Banev finds himself in the middle of strange events linked to slimies or four-eyes - strange leper people suffering from disfiguring "yellow leprosy" manifesting itself as yellow circles around the eyes. These slimies live in a former leper colony. The town's adult population is terrified by their existence, considering them to be the cause of all the bad and odd things in the town. Nevertheless, the town's teenagers simply adore slimies, that including Banev's daughter Irma. A boy named Bol-Kunats, Irma's friend, invites the writer to a meeting with the town school's students. Banev is deeply shocked by teenagers' high intelligence and disullusioned point of view. They appear as superhuman geniuses despising the dirty and corrupt human world and having no pity for the adults.

Banev makes acquaintance with Diana, and discusses slimies in dinner conversations with the chief doctor of the leprosarium Yul Golem, a drunken artist Ram Quadriga and sanitary inspector Pavor Summan. Banev dislikes the mayor, a patron of local fascist thugs, and also the military who guard the slimies. Golem mentions that the genetic disease of slimies represents the future of humanity, a new genetic type of people, intellectually and morally superior to ordinary people.
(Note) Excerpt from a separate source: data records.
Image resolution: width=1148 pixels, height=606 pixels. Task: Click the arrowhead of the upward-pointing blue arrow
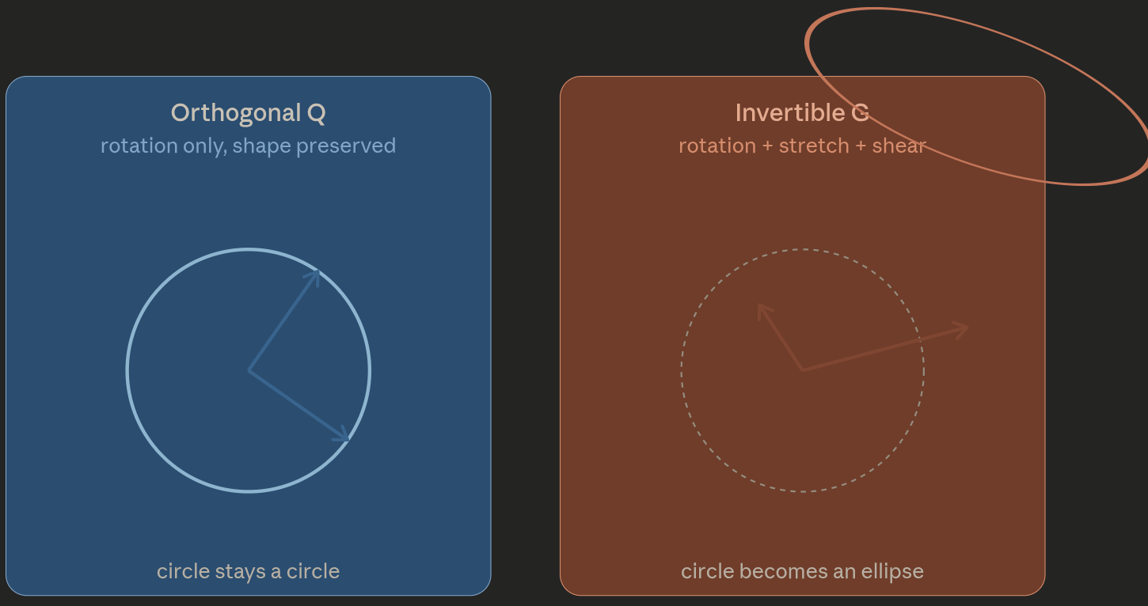coord(315,275)
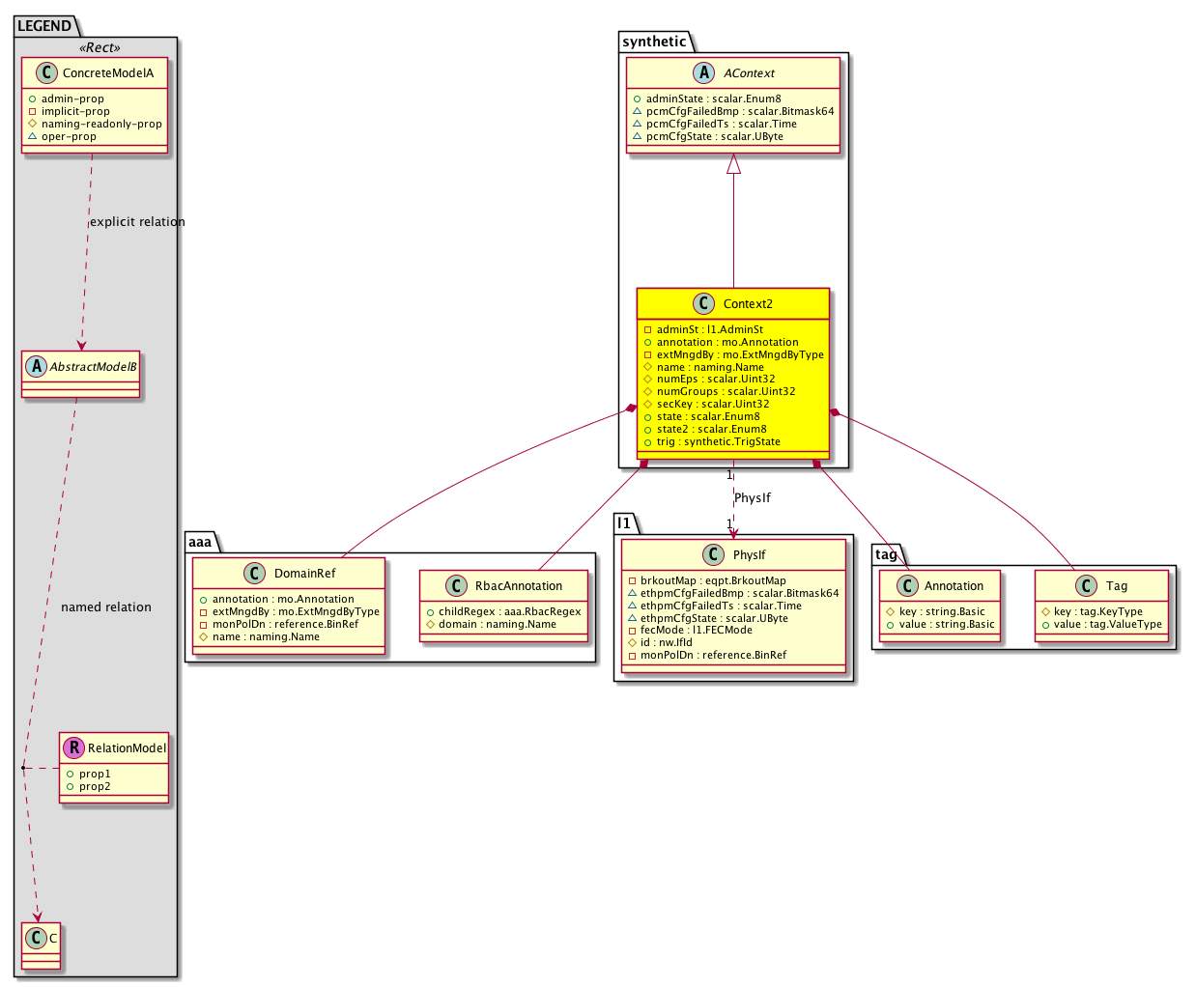This screenshot has height=987, width=1196.
Task: Click the "explicit relation" label in legend
Action: tap(137, 222)
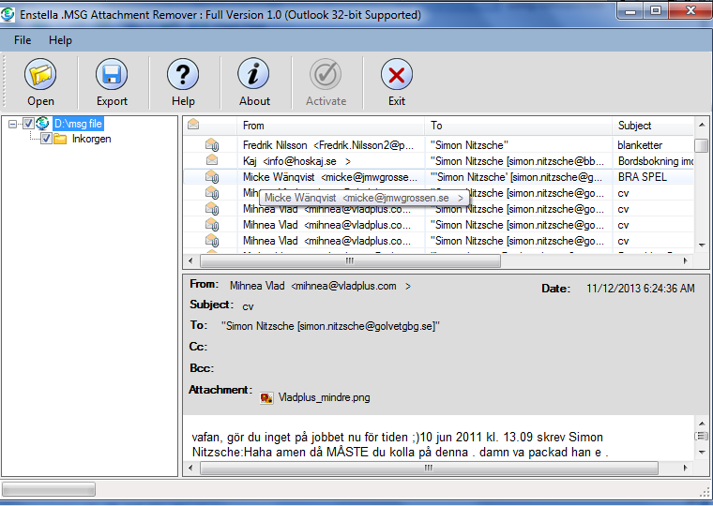The width and height of the screenshot is (713, 506).
Task: Sort emails by Subject column header
Action: pyautogui.click(x=634, y=126)
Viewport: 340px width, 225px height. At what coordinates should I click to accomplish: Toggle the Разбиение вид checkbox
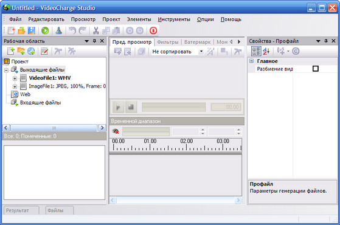pos(316,69)
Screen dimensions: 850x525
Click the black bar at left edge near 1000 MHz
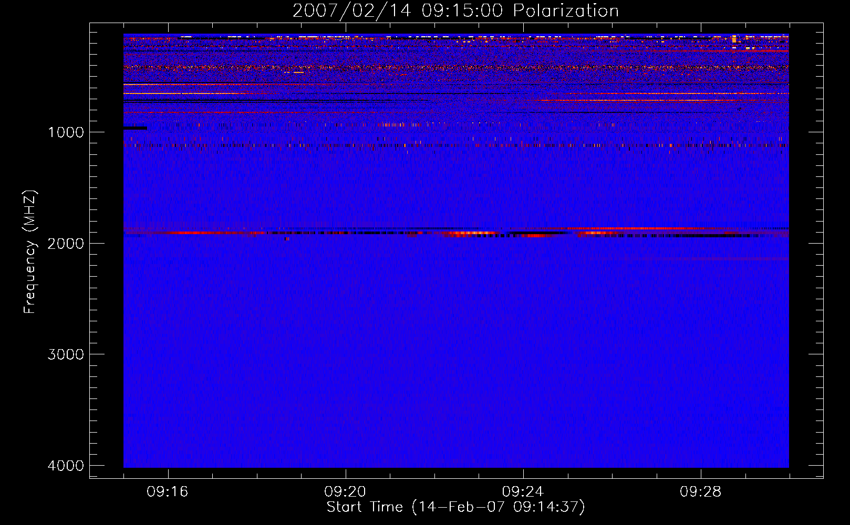point(135,128)
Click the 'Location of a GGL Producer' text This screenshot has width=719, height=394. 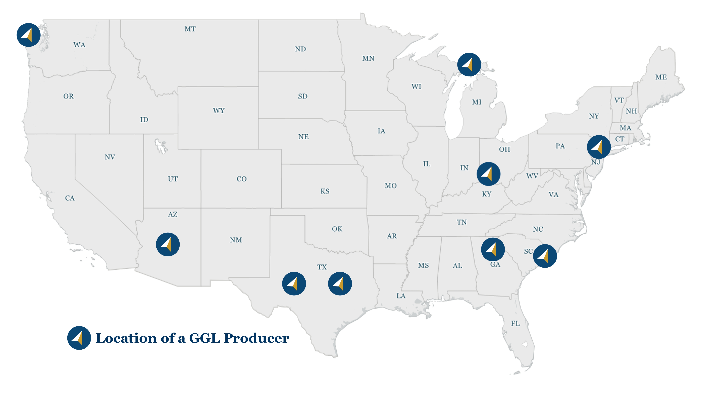click(x=192, y=338)
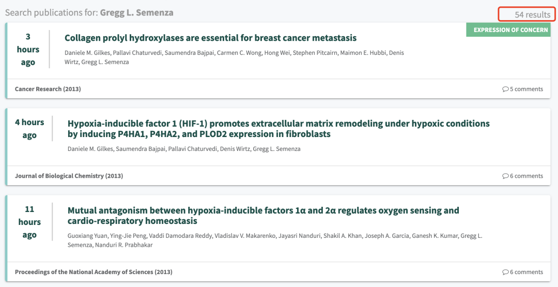Image resolution: width=558 pixels, height=287 pixels.
Task: Open the Collagen prolyl hydroxylases article title
Action: tap(210, 38)
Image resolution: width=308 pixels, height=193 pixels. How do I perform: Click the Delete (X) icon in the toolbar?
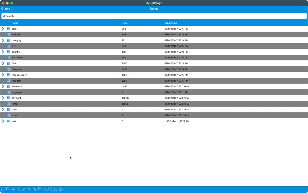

Events begin to unfold dramatically. Banev discovers that Pavor Summan works for counterintelligence, and, learning he's guilty of kidnapping and killing of a slimy, notifies the military out of spite. The town's children leave their parents' homes and move into the leper colony. Adults of the town are gripped with a sudden overpowering feeling of terror, and exodus begins. As soon as all the residents have left town, the rain stops. Golem leaves the last. Banev and Diana enter the city, now disappearing under the rays of Sun. They see Irma and Bol-Kunats all grown up in a day and happy, and Banev's saying to himself: "All this is nice and fine, but I mustn't forget to return."

==Shared ideas==
The novel shares some ideas with later works like The Second Invasion from Mars, Roadside Picnic (a non-standard alien invasion), and The Time Wanderers.

==Cultural references==

- The prototype of Victor Banev is, according to Boris Strugatsky, "a generalized image of the Bard." Among those included in this image, Strugatsky named Alexander Galich, Yuliy Kim, Bulat Okudzhava and Vladimir Vysotsky. With the permission of Vladimir Vysotsky, a slightly modified version of his song "I'm fed up to the neck, chin up .... " is used in the story.
- Boris Strugatsky explained that the original story ended with the Golem's words, "... poor beautiful duckling", and that the ending with a happy ending, writers came up with later, while trying to prepare the story for publication.
- In an off-line interview, Boris Strugatsky confirmed that slimies came from the future. But this future is a terrible thing and they returned to the past, trying to change it. The success of the operation changed the future and destroyed slimies.
- The names of many characters in the story are borrowed from the classical mythologies and reflect the essence of their carriers. For example:
  - Pavor Summan, "medical officer", but actually a counter-intelligence officer
  - Pavor - Greek god of fear, moon god of war Mars; Summan - Roman god of nocturnal lightning.
  - Flamen Juventa, the nephew of the chief of police, "a member of the Legion of liberty", "the young Goliath in a sports jacket, sparkling with numerous logos, our simple home Sturmführer, faithful to support the nation with a rubber truncheon in his back pocket, storm Left, right and moderates
  - Flamen - priests in ancient Rome. Juventas - the Roman goddess of youth.
  - Yule Golem - head doctor leprosarium, playing the role of mediator between slimies and the outside world
  - Golem - from Jewish mythology, artificial person, created out of clay and execute the instructions of its creator.